Holder has admitted he ought to have disclosed this brief before the Senate voted on his nomination. Had he done so, the GOP minority would have beaten him about the head and shoulders with it; whether it would have been enough to defeat the nomination, no one will ever know, since that would require us to speculate about the ethics, and ethical electoral sensitivities, of Democratic senators. But to those who say Obama could have put whoever he wanted in his cabinet, no matter what their disclosures or constituencies, and the Dem majority in the Senate would have confirmed them anyway, I've got two names you need to account for first with that theory: Hillary Clinton and Robert Gates. (And that's before we even start to look back under the bus.)

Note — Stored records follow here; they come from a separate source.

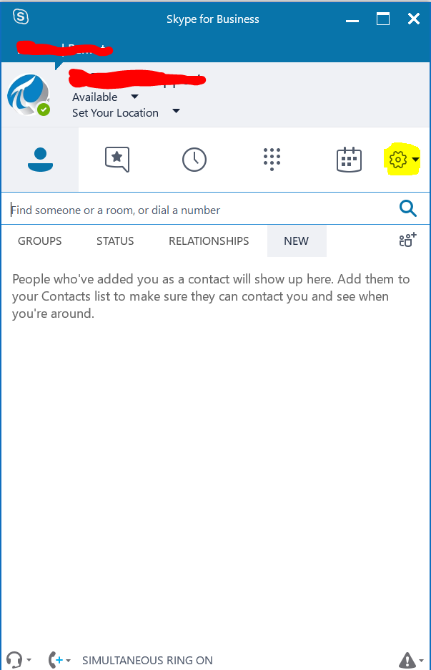Open the Conversations chat icon

[117, 159]
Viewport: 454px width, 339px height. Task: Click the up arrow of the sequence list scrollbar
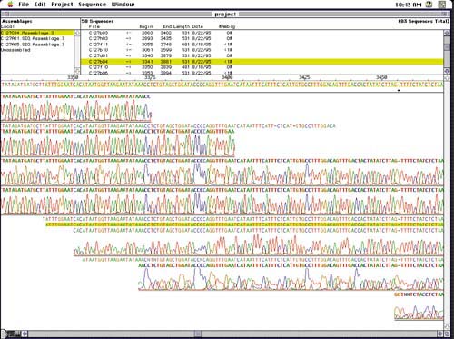(447, 33)
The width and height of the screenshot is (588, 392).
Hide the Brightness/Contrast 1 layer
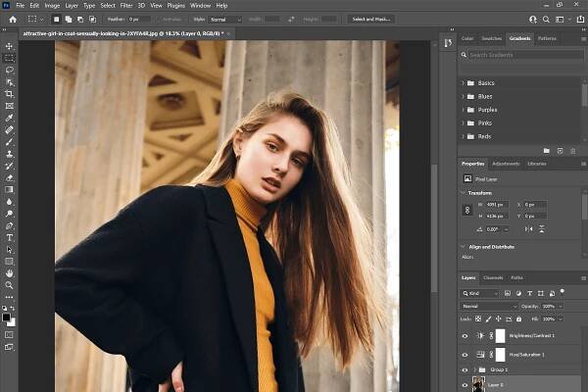[x=466, y=335]
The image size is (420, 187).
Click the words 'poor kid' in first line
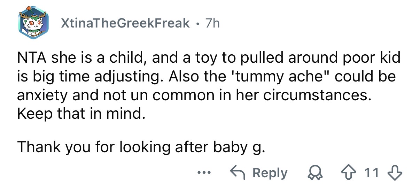tap(371, 57)
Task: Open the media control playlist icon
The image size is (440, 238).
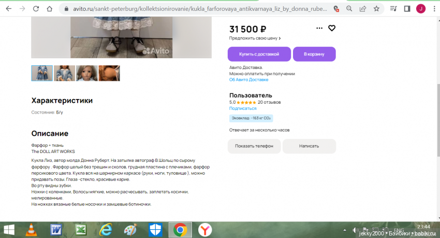Action: (x=393, y=9)
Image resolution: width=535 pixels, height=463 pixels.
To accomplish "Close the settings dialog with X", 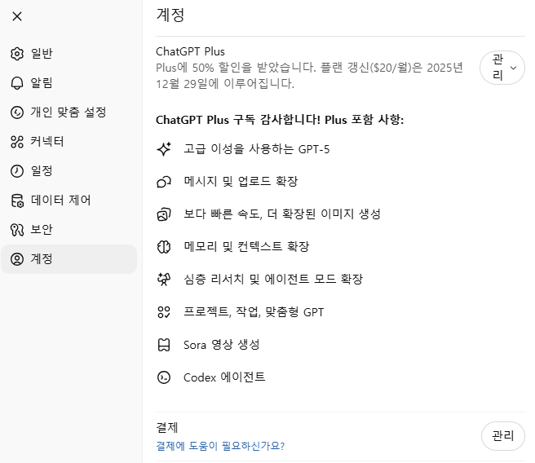I will tap(17, 16).
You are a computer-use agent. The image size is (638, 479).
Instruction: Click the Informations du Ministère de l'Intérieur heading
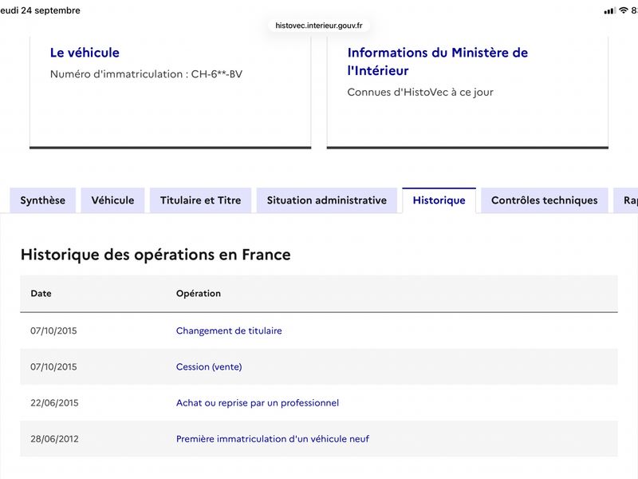click(437, 61)
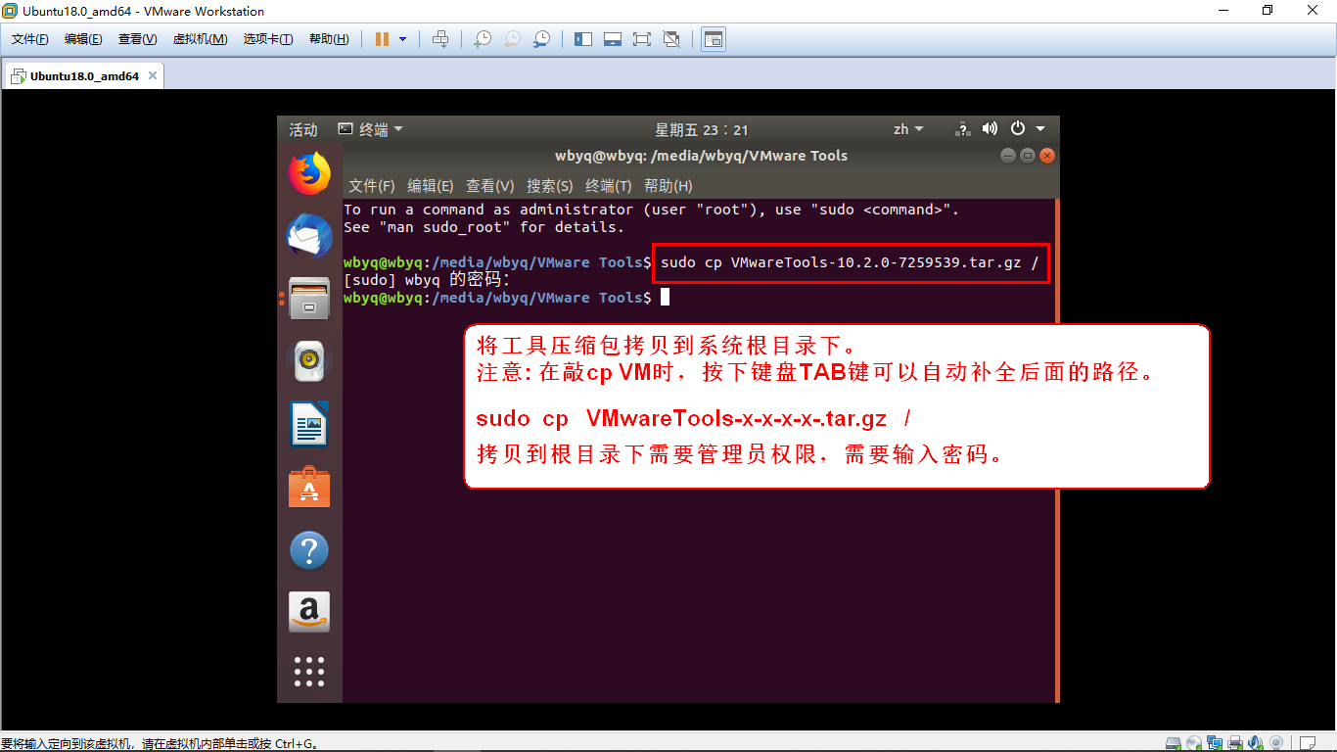Click the manage snapshots wrench icon
The width and height of the screenshot is (1337, 752).
[539, 39]
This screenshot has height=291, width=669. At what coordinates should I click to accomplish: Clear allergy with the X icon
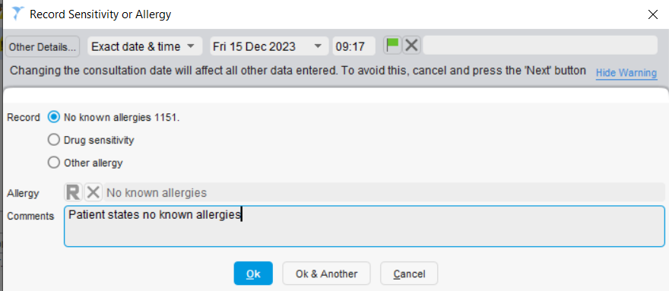point(93,192)
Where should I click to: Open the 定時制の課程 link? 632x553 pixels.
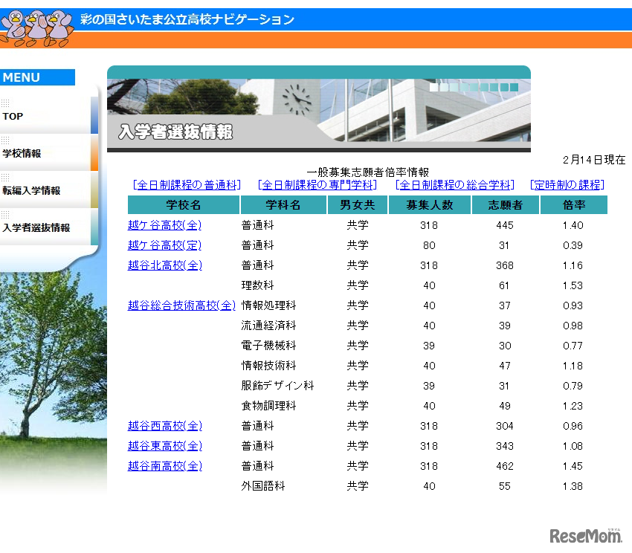(569, 184)
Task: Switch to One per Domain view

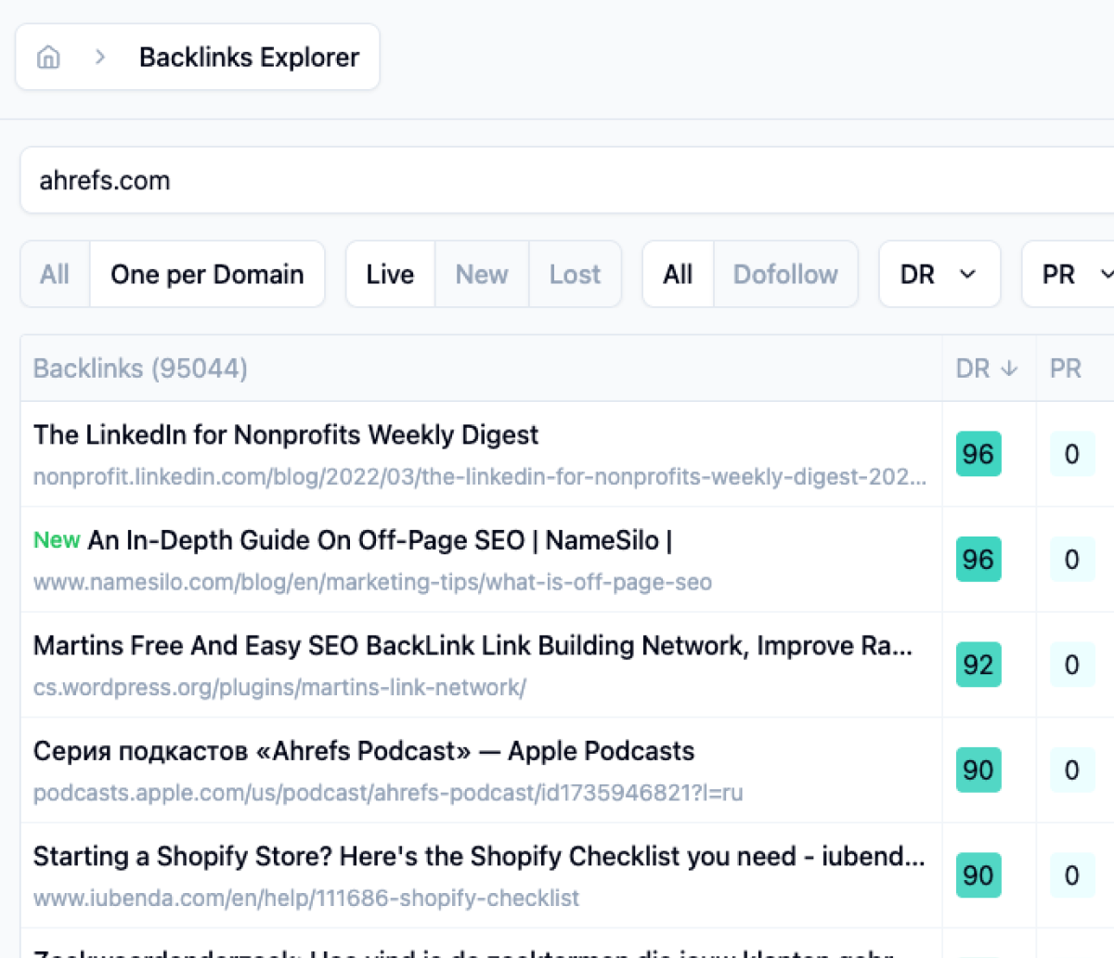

At a bare minimum, it's fair to say that whatever margin of credibility Holder brought with him to the job is eroded by this kind of ethical shortfall. But the revelation of his participation as an amicus, and his failure to disclose it to the Senate, was back in 2010. Holder's still apparently pleasing his master sufficiently for that master to prefer continuing Holder in service.

It would not be silly, however, to expect Holder to develop a sudden need to spend more time with his family before November 2012 — and not just because of his patent ineptitude on handling GWoT detainee issues.

(6) Boyd made the following comment | May 9, 2011 2:07:26 AM | Permalink

I'm not familiar with the disclosure requirements or procedures for cabinet officers, but I'll just say this: if the Republican minority in the Senate weren't aware of Holder's amicus brief in that case, then they're the ones who should be removed from office. I'm just a good ol' boy from Brownwood (but now in Austin), retired from the Navy and trying to make it as a software developer, and I damn sure knew about his amicus brief on Padilla's case.

If they didn't beat Holder about the head and shoulders over Padilla when they should have, that says a damn sight more about the Republican Senators than Holder.

I hasten to add, not that I disagree with your fundamental point that Holder has no place being AG, but Geithner has no place at Treasury, either. And yet, here we are.